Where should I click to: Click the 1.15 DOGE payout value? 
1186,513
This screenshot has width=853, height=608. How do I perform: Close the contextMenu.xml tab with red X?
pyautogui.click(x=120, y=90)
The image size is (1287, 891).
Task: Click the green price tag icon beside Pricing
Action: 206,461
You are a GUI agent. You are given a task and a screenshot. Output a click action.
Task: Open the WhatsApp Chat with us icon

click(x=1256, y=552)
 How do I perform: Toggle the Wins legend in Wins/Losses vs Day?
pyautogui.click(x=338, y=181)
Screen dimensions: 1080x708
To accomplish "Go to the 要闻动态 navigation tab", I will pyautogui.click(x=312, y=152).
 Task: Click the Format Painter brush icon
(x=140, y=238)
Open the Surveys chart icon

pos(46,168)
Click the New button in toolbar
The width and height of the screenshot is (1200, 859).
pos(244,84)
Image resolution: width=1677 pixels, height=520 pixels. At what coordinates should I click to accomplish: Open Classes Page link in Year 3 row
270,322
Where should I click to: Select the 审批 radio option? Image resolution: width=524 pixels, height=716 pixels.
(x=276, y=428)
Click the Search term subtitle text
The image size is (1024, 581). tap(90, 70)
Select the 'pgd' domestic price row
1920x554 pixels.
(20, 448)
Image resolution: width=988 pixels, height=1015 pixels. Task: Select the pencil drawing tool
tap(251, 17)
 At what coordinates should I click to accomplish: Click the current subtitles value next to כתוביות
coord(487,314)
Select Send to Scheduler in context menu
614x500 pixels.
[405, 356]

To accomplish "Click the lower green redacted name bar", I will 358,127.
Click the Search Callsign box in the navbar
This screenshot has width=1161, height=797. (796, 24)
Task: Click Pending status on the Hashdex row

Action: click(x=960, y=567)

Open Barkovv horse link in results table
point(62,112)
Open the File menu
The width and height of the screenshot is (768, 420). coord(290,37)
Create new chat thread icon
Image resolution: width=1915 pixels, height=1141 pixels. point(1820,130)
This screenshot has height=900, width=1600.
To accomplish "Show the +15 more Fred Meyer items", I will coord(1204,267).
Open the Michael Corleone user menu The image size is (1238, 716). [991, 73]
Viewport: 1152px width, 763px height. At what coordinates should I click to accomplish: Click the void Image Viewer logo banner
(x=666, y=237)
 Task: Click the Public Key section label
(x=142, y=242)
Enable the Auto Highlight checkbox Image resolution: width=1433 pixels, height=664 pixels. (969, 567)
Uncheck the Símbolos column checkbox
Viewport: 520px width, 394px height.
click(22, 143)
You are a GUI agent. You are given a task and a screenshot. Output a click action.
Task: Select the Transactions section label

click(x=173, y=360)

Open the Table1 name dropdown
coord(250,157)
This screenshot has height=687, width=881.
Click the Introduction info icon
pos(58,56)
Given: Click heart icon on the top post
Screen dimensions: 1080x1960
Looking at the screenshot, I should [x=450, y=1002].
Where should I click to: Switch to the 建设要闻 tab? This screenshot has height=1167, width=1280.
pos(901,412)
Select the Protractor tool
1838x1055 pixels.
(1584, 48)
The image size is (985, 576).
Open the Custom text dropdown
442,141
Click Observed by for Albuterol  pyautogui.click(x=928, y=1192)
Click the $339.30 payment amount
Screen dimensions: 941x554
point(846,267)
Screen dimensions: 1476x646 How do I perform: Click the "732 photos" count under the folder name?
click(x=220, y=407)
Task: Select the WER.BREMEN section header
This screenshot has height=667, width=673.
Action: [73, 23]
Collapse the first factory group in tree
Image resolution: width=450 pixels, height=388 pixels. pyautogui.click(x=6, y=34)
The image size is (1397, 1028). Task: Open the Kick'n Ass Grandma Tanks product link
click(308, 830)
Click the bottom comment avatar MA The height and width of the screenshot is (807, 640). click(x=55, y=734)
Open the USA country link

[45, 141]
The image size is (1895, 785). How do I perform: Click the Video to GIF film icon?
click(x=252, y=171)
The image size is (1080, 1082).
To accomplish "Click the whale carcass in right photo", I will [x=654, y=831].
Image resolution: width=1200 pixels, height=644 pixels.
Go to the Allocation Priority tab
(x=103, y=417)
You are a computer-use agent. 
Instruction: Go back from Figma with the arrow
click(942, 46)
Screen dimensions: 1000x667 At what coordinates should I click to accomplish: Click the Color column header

• • • •

Exercise requirements:
Each line of the listing must appear in the answer exactly as above.

Exercise result:
Where should I click to: Click the 1.15 DOGE payout value? 
1186,513
This screenshot has width=853, height=608. How do I perform: Close the contextMenu.xml tab with red X?
pyautogui.click(x=120, y=90)
The image size is (1287, 891).
Task: Click the green price tag icon beside Pricing
Action: 206,461
You are a GUI agent. You are given a task and a screenshot. Output a click action.
Task: Open the WhatsApp Chat with us icon

click(x=1256, y=552)
 How do I perform: Toggle the Wins legend in Wins/Losses vs Day?
pyautogui.click(x=338, y=181)
Screen dimensions: 1080x708
To accomplish "Go to the 要闻动态 navigation tab", I will pyautogui.click(x=312, y=152).
 Task: Click the Format Painter brush icon
(x=140, y=238)
Open the Surveys chart icon

pos(46,168)
Click the New button in toolbar
The width and height of the screenshot is (1200, 859).
pos(244,84)
Image resolution: width=1677 pixels, height=520 pixels. At what coordinates should I click to accomplish: Open Classes Page link in Year 3 row
270,322
Where should I click to: Select the 审批 radio option? Image resolution: width=524 pixels, height=716 pixels.
(x=276, y=428)
Click the Search term subtitle text
The image size is (1024, 581). tap(90, 70)
Select the 'pgd' domestic price row
1920x554 pixels.
(20, 448)
Image resolution: width=988 pixels, height=1015 pixels. Task: Select the pencil drawing tool
tap(251, 17)
 At what coordinates should I click to accomplish: Click the current subtitles value next to כתוביות
coord(487,314)
Select Send to Scheduler in context menu
614x500 pixels.
[405, 356]

To accomplish "Click the lower green redacted name bar", I will 358,127.
Click the Search Callsign box in the navbar
This screenshot has width=1161, height=797. (796, 24)
Task: Click Pending status on the Hashdex row

Action: click(x=960, y=567)

Open Barkovv horse link in results table
point(62,112)
Open the File menu
The width and height of the screenshot is (768, 420). coord(290,37)
Create new chat thread icon
Image resolution: width=1915 pixels, height=1141 pixels. point(1820,130)
This screenshot has height=900, width=1600.
To accomplish "Show the +15 more Fred Meyer items", I will coord(1204,267).
Open the Michael Corleone user menu The image size is (1238, 716). [991, 73]
Viewport: 1152px width, 763px height. At what coordinates should I click to accomplish: Click the void Image Viewer logo banner
(x=666, y=237)
 Task: Click the Public Key section label
(x=142, y=242)
Enable the Auto Highlight checkbox Image resolution: width=1433 pixels, height=664 pixels. (969, 567)
Uncheck the Símbolos column checkbox
Viewport: 520px width, 394px height.
click(22, 143)
You are a GUI agent. You are given a task and a screenshot. Output a click action.
Task: Select the Transactions section label

click(x=173, y=360)

Open the Table1 name dropdown
coord(250,157)
This screenshot has height=687, width=881.
Click the Introduction info icon
pos(58,56)
Given: Click heart icon on the top post
Screen dimensions: 1080x1960
Looking at the screenshot, I should [x=450, y=1002].
Where should I click to: Switch to the 建设要闻 tab? This screenshot has height=1167, width=1280.
pos(901,412)
Select the Protractor tool
1838x1055 pixels.
(1584, 48)
The image size is (985, 576).
Open the Custom text dropdown
442,141
Click Observed by for Albuterol  pyautogui.click(x=928, y=1192)
Click the $339.30 payment amount
Screen dimensions: 941x554
point(846,267)
Screen dimensions: 1476x646 How do I perform: Click the "732 photos" count under the folder name?
click(x=220, y=407)
Task: Select the WER.BREMEN section header
This screenshot has height=667, width=673.
Action: [73, 23]
Collapse the first factory group in tree
Image resolution: width=450 pixels, height=388 pixels. pyautogui.click(x=6, y=34)
The image size is (1397, 1028). Task: Open the Kick'n Ass Grandma Tanks product link
click(308, 830)
Click the bottom comment avatar MA The height and width of the screenshot is (807, 640). click(x=55, y=734)
Open the USA country link

[45, 141]
The image size is (1895, 785). How do I perform: Click the Video to GIF film icon?
click(x=252, y=171)
The image size is (1080, 1082).
To accomplish "Click the whale carcass in right photo", I will [x=654, y=831].
Image resolution: width=1200 pixels, height=644 pixels.
Go to the Allocation Priority tab
(x=103, y=417)
You are a computer-use agent. 
Instruction: Go back from Figma with the arrow
click(942, 46)
Screen dimensions: 1000x667 At what coordinates should I click to accomplish: Click the Color column header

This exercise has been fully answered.